He and his three friends didn't mean to create a national landmark. They just wanted to honor the country.

"Was it legal? Of course it was legal," Stilp says, with a grin, followed by another laugh.

It was back in 1986 when Stilp, as a way to celebrate the 100-year anniversary of the Statue of Liberty in New York Harbor, decided to make his own Lady Liberty in a friend's garage.

Photo courtesy Mike Lomma

A far cry from the monstrosity which overlooks New York City, Stilp's version was a mere 17.5 feet tall, weighing 450 pounds, made out of half-inch plywood and Venetian blinds.

Photo courtesy Mike Lomma

Under the darkness of night, Stilp, and friends Ed Chubb, Mike Lomma, and Steve Oliphant left the shores of the Susquehanna River near Dauphin Borough outside Harrisburg, and boated out to an empty railroad bridge pier.

"We did this in the middle of the night," Stilp said. "And the next morning it came out the fog to everyone's wonderment."

The statue still greets commuters heading in and out of Harrisburg along Route 322, just as it did 31 years ago.
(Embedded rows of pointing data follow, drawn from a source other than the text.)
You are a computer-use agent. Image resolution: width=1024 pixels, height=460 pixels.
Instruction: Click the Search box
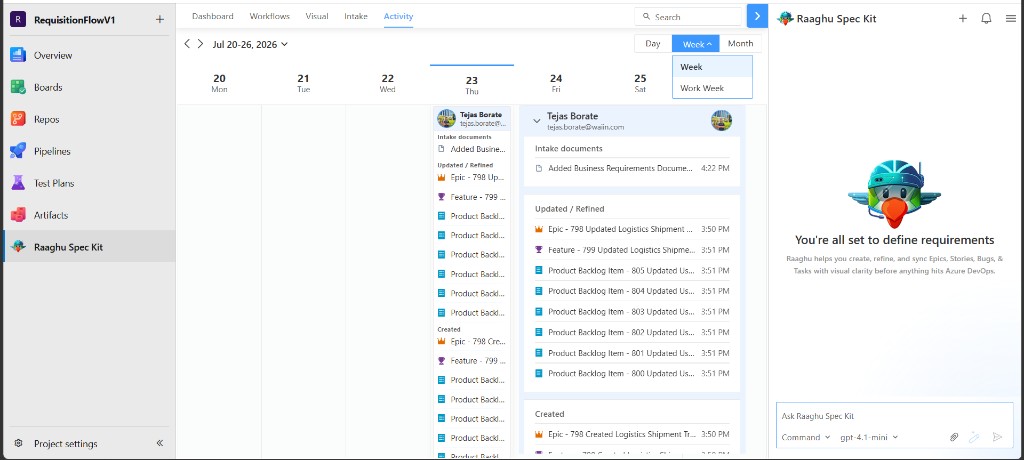click(688, 17)
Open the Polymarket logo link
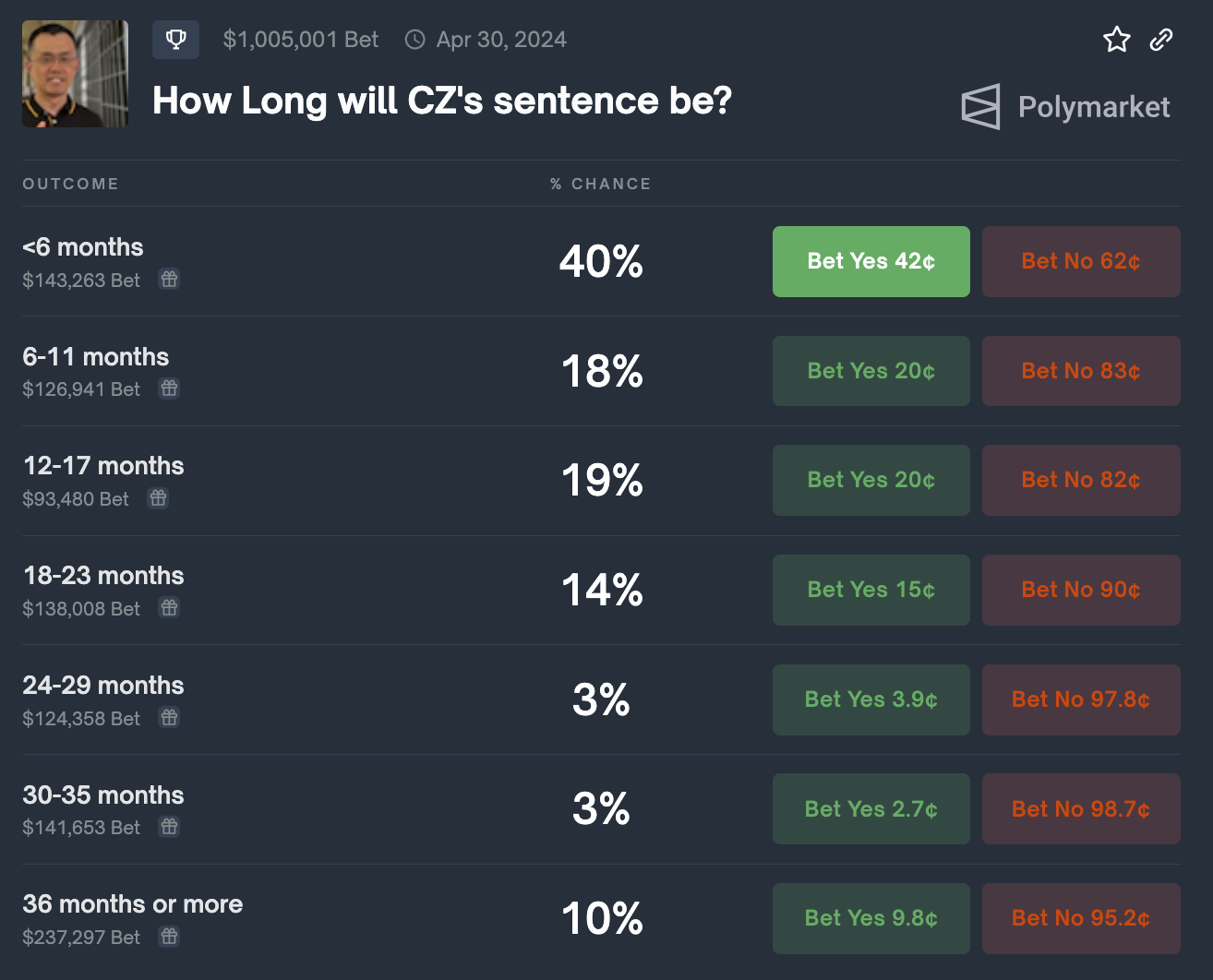Screen dimensions: 1213x980 (1066, 107)
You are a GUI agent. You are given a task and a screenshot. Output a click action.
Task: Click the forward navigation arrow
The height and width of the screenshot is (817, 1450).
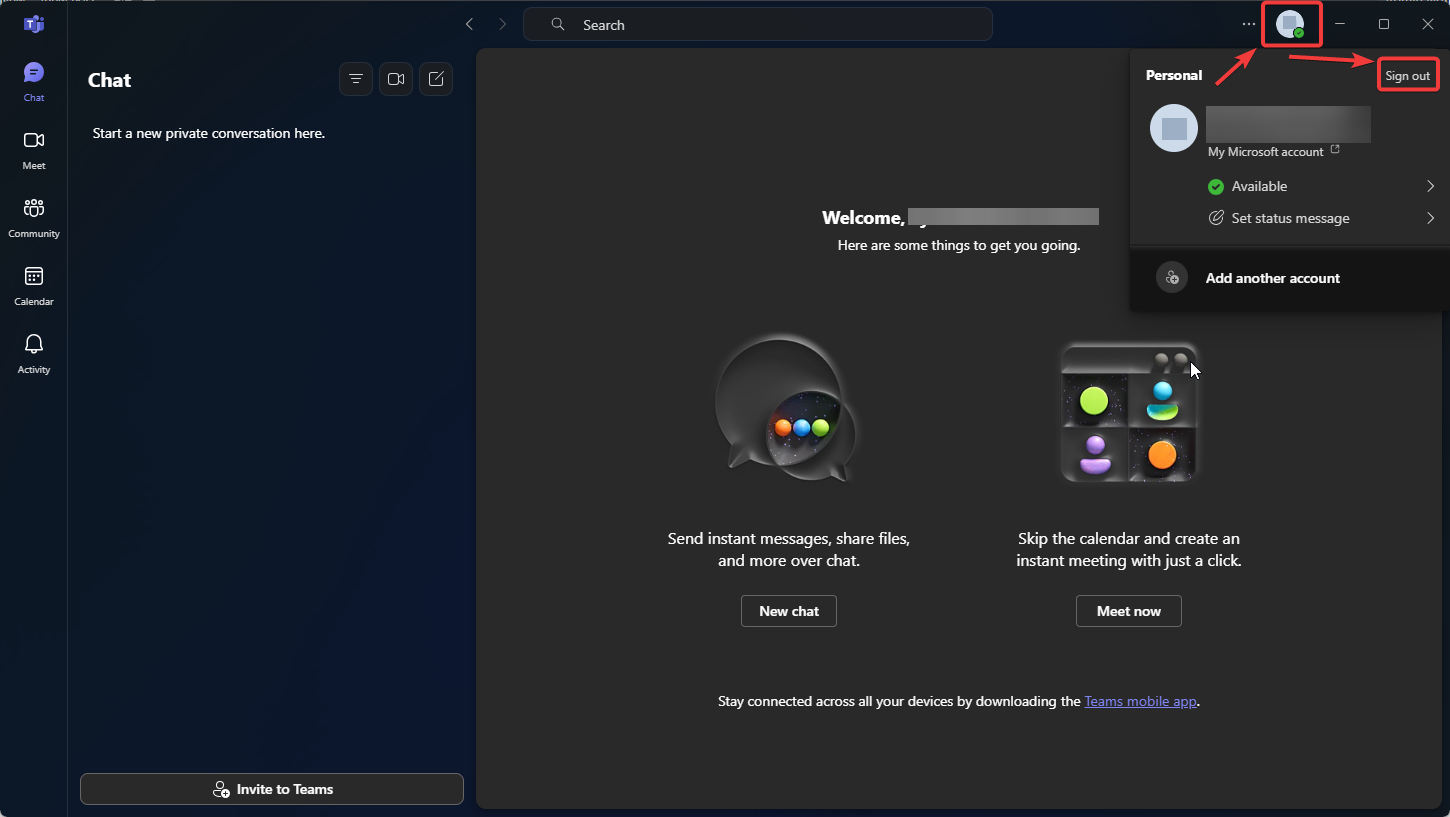pyautogui.click(x=502, y=23)
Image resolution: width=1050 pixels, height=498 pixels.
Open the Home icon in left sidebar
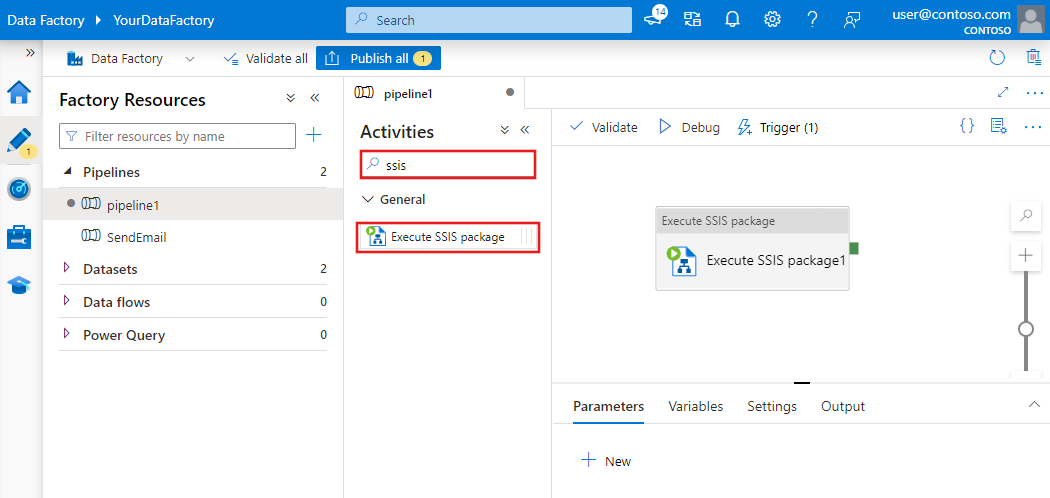pos(19,94)
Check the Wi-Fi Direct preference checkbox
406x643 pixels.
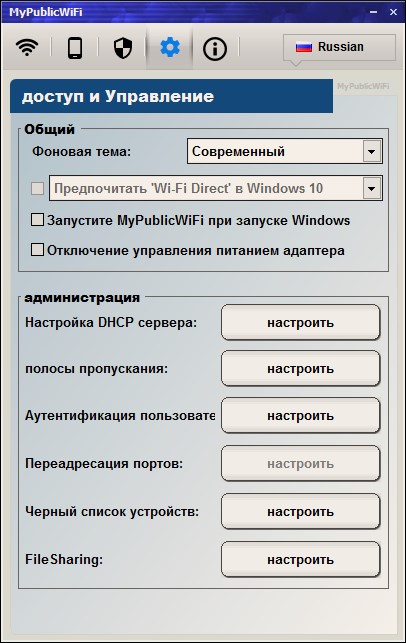pyautogui.click(x=37, y=188)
Lady Liberty has undergone some makeovers in the meantime; she was knocked over in 1992, and was replaced with a stronger, sturdier version in 1997. This year, Central Pennsylvanians, proud of their own patriotic statue, are celebrating the 20th year of the current Lady Liberty on the Susquehanna.

Photo courtesy Mike Lomma

"Everyone wants to see it stay," said Joe Raymond, owner of local fishing company Susquehanna Smallmouth Guides. "It's a cool landmark for the area."

Raymond takes fishing guides upstream past the statue multiple times a week.

"A lot of my clientele want to come up because they want to see the statue," Raymond said.

Stilp still takes an active role in Lady Liberty's longevity. She has a few cracks in the foundation, and Stilp expects to be able to go out in a few weeks to make repairs. She's brought local residents happiness for 31 years, and he wants to make sure she's there for another 31, at least.

"It makes me smile," he said. "We made a lot of people happy."